# [TASK PROMPT]
Transcribe all records below exactly, without images.

# [THE RECORDS]

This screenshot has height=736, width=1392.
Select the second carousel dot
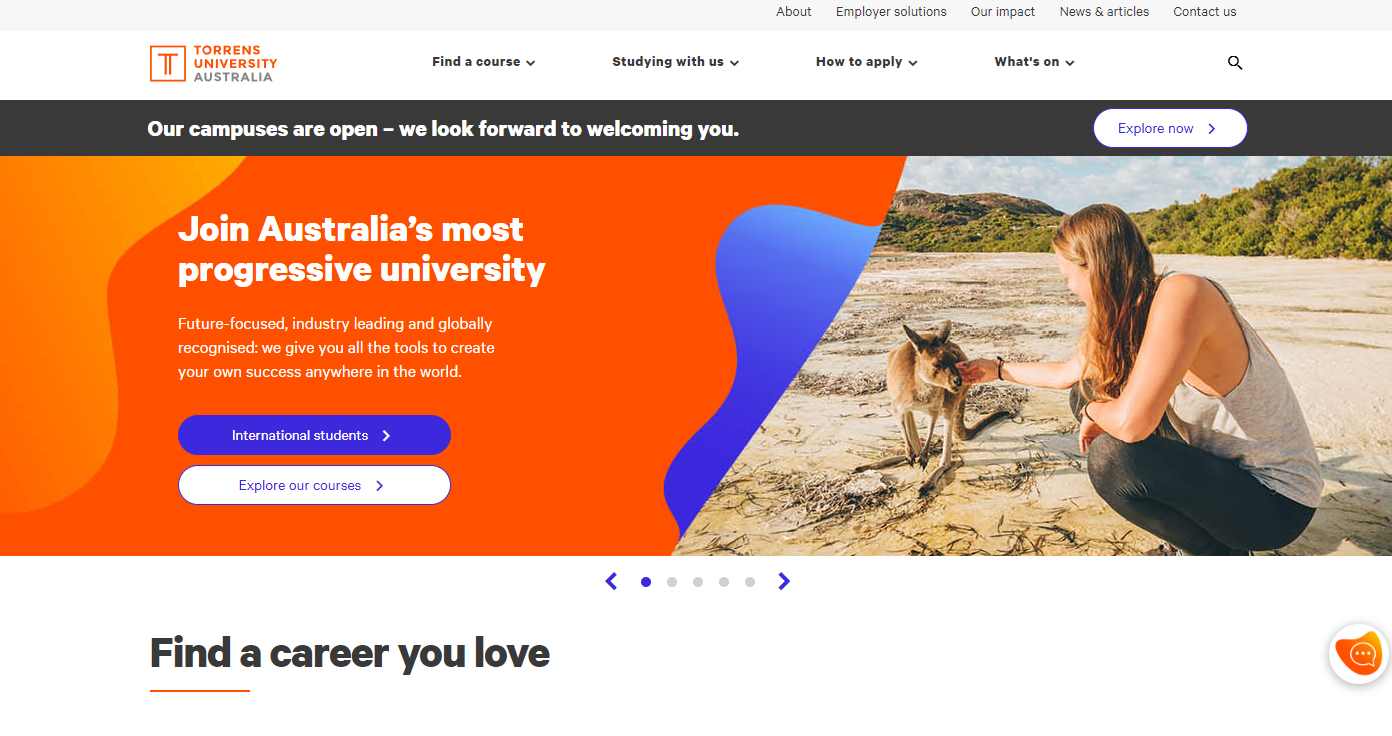click(x=672, y=582)
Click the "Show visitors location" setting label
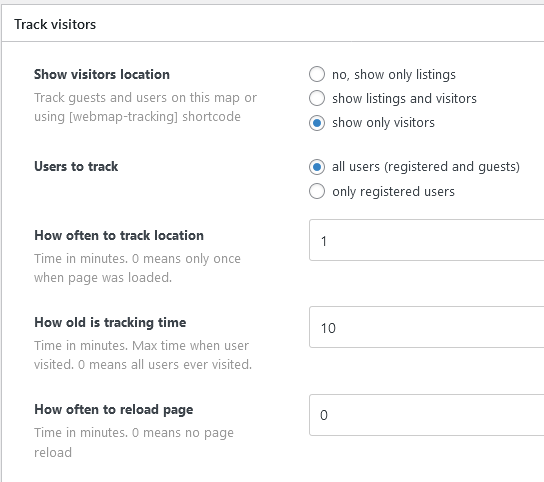Screen dimensions: 544x482 [x=102, y=75]
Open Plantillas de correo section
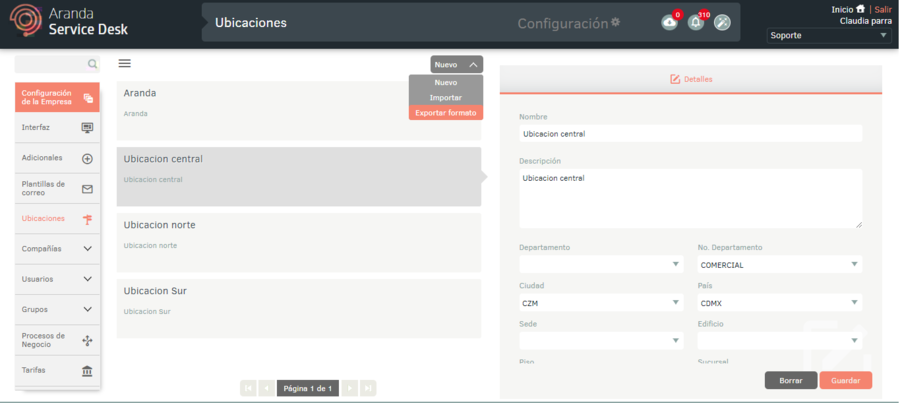Viewport: 900px width, 403px height. [57, 188]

# [COMPLETED TASK]
This screenshot has height=736, width=1392.
Select the second carousel dot
click(x=672, y=582)
Click the "Show visitors location" setting label
Screen dimensions: 544x482 [x=102, y=75]
Open Plantillas de correo section
Viewport: 900px width, 403px height. [57, 188]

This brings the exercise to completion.